[PROBLEM STATEMENT] Update the rows starting at the line that contains "Mark Steven's 5-minute-old message as read" and ending with the last row, putting "artwork" in place of "cover" and keeping everything else the same. Leave the pictures out of your answer.
* Begin GIVEN RECORDS *
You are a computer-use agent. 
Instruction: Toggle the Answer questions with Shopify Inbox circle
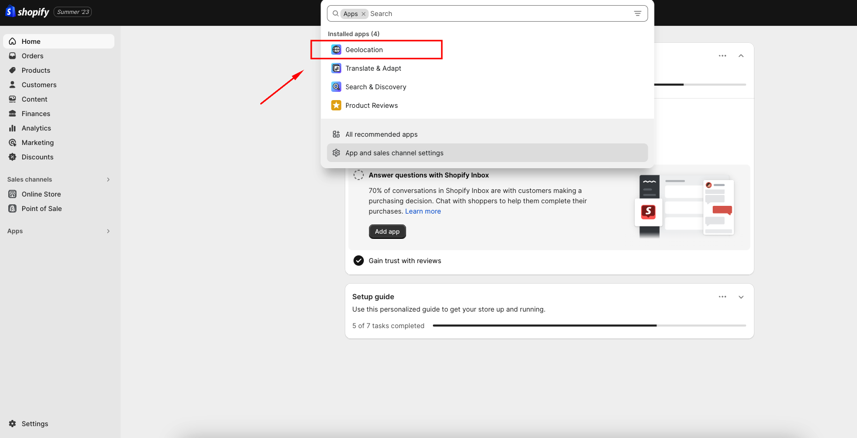point(359,175)
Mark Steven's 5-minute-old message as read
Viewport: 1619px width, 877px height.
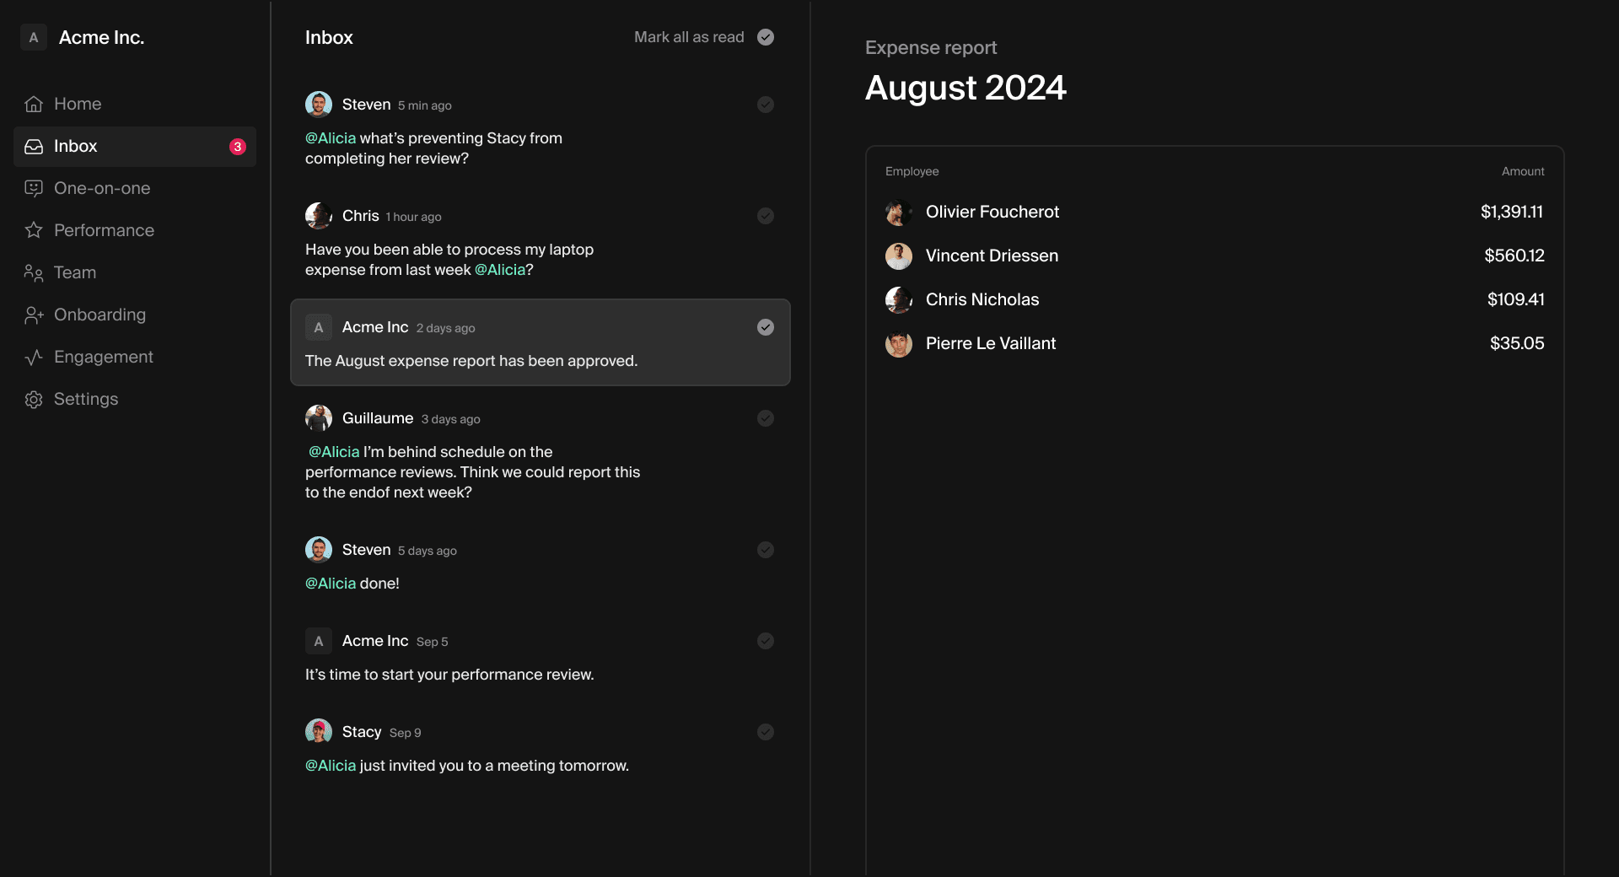[765, 104]
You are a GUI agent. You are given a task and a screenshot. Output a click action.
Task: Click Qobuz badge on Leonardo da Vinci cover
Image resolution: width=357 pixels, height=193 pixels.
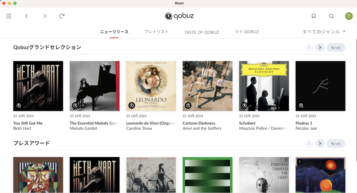click(x=131, y=105)
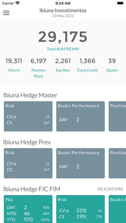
* End GIVEN RECORDS *
[RESPONSE]
Mark Steven's 5-minute-old message as read
Viewport: 1619px width, 877px height.
[765, 104]
You are a GUI agent. You are given a task and a screenshot. Output a click action.
Task: Click Qobuz badge on Leonardo da Vinci artwork
Image resolution: width=357 pixels, height=193 pixels.
click(x=131, y=105)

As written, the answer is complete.